The baby was in an oblique breech position. The head was on the upper right side and the buttock on the lower left side, with the back curve towards her upper abdomen and the arms and legs on the side of the birth canal. The baby had been cephalic (head down) at antenatal visits.

With consideration of the baby’s prematurity and these findings, my preference was to do an urgent Caesarean section delivery. It was a much safer option for the baby than what could be a difficult breech vaginal delivery. Another consideration was the patient had no epidural anaesthetic. All I could offer her for pain relief with a vaginal delivery was a Pudendal block anaesthetic and local anaesthetic infiltration of the perineum area. The manipulation of the baby to get it into position for a breech vaginal delivery without an epidural anaesthetic and then the delivery of the baby with the use of forceps to protect the baby’s head would have been painful for the patient. Her experience of this pain would have added to the risk to the baby as I could not totally focus on the safe delivery of her baby.

I arranged for the patient to have an injection of Bricanyl, a drug we use to stop contractions. That meant I could buy some time while working out what to do. The Bricanyl injection did not stop the contractions but it did make them less intense so there was less desirable to bear down with contractions.

A call was made to the operating theatres to do an urgent Caesarean section. Unless it was possible to do this very soon, I would have been committed to doing a breech vaginal delivery. The theatre team and anaesthetist were in the theatre complex. They were waiting to start an operation, but the surgeon had been caught up. We asked them to set up for a quick Caesarean section.

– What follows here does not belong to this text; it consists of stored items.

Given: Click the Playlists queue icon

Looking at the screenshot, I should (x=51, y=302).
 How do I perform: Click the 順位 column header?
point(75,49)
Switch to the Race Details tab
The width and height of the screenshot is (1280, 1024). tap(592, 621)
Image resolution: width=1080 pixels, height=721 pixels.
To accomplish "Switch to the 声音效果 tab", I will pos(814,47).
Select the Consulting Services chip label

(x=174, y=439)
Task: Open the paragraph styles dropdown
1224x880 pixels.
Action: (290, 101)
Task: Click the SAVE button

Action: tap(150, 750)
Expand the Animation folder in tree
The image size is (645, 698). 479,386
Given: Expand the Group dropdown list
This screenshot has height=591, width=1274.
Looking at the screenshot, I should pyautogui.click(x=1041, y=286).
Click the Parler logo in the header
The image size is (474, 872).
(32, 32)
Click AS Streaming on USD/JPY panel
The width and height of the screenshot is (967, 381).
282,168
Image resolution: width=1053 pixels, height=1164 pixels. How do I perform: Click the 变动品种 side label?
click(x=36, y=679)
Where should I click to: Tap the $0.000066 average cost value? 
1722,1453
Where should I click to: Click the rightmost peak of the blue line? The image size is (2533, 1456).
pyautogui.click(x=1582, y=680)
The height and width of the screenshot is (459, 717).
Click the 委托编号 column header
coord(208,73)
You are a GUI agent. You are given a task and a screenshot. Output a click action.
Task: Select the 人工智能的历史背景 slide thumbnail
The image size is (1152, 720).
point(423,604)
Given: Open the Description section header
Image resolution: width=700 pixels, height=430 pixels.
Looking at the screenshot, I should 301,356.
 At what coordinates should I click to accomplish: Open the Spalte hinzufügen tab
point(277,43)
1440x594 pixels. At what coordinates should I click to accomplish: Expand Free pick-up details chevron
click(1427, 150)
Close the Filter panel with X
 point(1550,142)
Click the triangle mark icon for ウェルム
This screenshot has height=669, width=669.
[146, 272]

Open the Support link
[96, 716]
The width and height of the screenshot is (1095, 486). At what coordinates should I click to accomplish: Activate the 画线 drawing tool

The porter and I quickly took the patient to theatre.

The paediatrician phoned me just after the patient arrived in theatre. He said he was almost in theatre. He asked me not to deliver the baby until the NETS team arrived. They were almost at the hospital.

Fortunately, because of the Bricanyl taking the edge off the contractions, we could wait. The patient had requested a general anaesthetic. I advised the anaesthetist to wait as I did not want the baby to be exposed to any more anaesthetic gases than possible. I also deferred catheterising the patient until the general anaesthetic had been commenced. This was because a full bladder can slow progress in second-stage labour.

The NETS team arrived and the operation commenced. I did a more generous transverse incision into the upper aspect of the lower uterine segment to give more room for a safer delivery of the baby’s head. I delivered the baby easily by breech extraction. It was a little boy.

I gave the baby to the midwife who took him to the neonatal resuscitation where the paediatrician and NETS team were waiting. The baby was quickly intubated and stabilised.

Umbilical cord blood was collected at delivery. The results were excellent. The baby had not experienced a lack of oxygen and biochemically was born in excellent condition. As well with the delivery, there was no trauma to the baby. The woman’s son could not have been given a better start in life. I was very happy.

The operation progressed uneventfully.

At completion, I checked with the NETS team and all was well. The NETS team was waiting to find out which hospital with a Level 3 newborn nursery was able to take the baby.

Successful Delivery of Premature BabyDad had seen his son immediately after birth and again after he was stabilised. As mum had requested a general anaesthetic, it was not possible for her to see her son before he was transferred out with the NETS.

I saw mum the next morning and she was well. She said she was told her new son was in good condition. His birth weight was 1250gms.

The next day he was extubated and was breathing with only CPAP support. This was excellent news especially considering he was born at 28 weeks and there had been no time to give mum steroid injections to help mature his lungs.

On the evening of the delivery, my wife and I dined out with good friends at a restaurant near my office. That afternoon’s events were certainly a good story to ‘dine out on’.

On Tuesday late afternoon at 5.15pm I was able to return to the shop to complete the purchase of the major appliance.